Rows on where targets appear

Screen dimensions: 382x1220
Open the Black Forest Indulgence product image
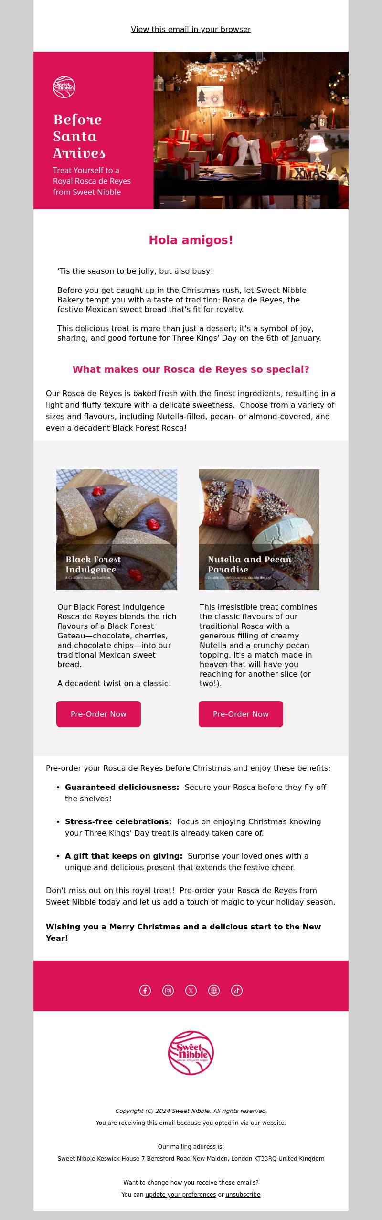pyautogui.click(x=117, y=529)
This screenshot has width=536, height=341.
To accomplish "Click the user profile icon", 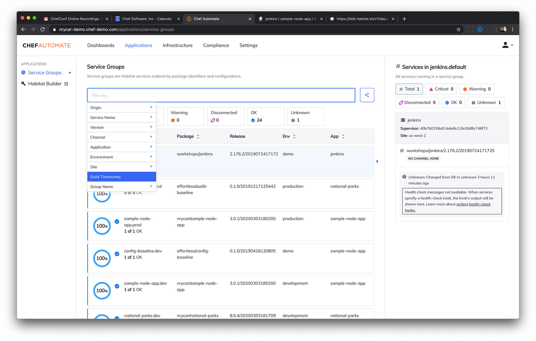I will pos(505,45).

*WHAT TO PRODUCE*: Pick out each line in the listing above that contains the word "height". Copy those lines unchanged.

*ANSWER TO THIS TASK*:
This screenshot has width=536, height=341.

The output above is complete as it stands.